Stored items
========

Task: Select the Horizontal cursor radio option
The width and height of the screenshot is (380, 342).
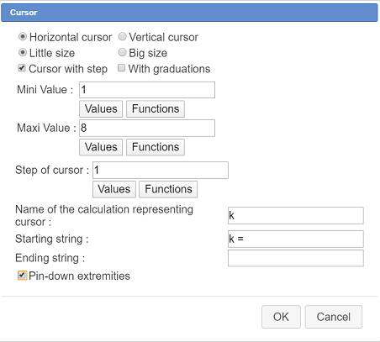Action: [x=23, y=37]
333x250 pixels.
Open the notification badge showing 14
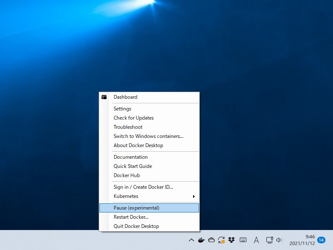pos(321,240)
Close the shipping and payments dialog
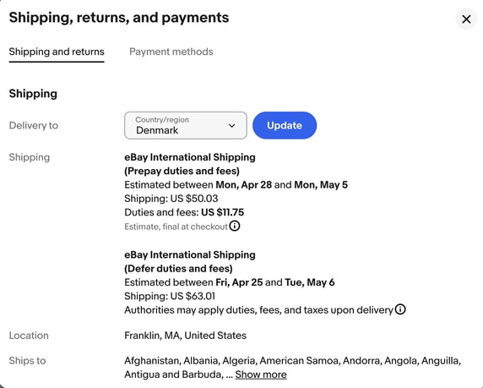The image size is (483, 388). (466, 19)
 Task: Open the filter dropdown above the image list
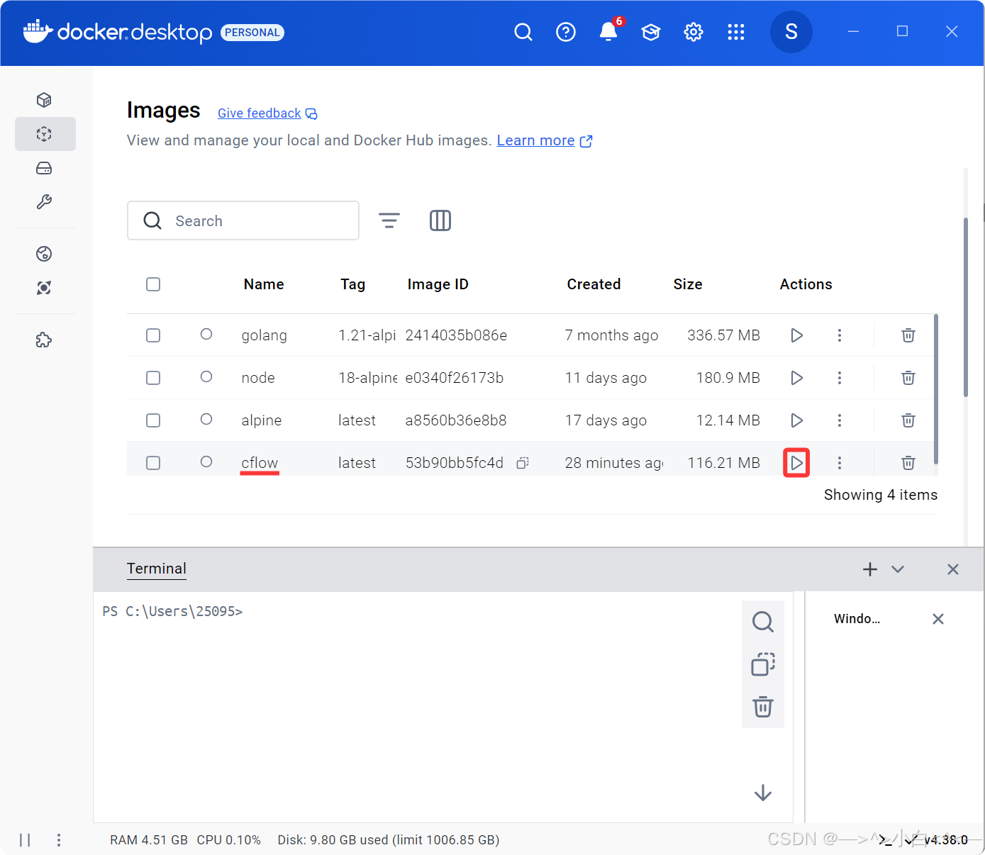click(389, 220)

========

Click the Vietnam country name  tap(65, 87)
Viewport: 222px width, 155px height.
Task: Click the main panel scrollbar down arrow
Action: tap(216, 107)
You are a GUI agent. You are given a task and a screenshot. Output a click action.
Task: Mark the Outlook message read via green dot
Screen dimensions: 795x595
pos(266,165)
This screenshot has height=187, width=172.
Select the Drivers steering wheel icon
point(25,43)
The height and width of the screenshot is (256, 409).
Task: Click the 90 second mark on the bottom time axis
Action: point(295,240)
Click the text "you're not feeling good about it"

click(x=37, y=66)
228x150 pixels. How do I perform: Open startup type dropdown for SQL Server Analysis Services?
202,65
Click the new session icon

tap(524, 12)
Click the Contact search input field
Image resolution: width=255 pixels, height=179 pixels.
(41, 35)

========

YOUR INSTRUCTIONS: Out of the data above, set down the lines from the one with "You are a GUI" to the one with "This screenshot has height=187, width=172.", both included, exactly as written and with no additions.

EXERCISE ANSWER:
You are a GUI agent. You are given a task and a screenshot. Output a click action.
Task: Mark the Outlook message read via green dot
Screen dimensions: 795x595
pos(266,165)
This screenshot has height=187, width=172.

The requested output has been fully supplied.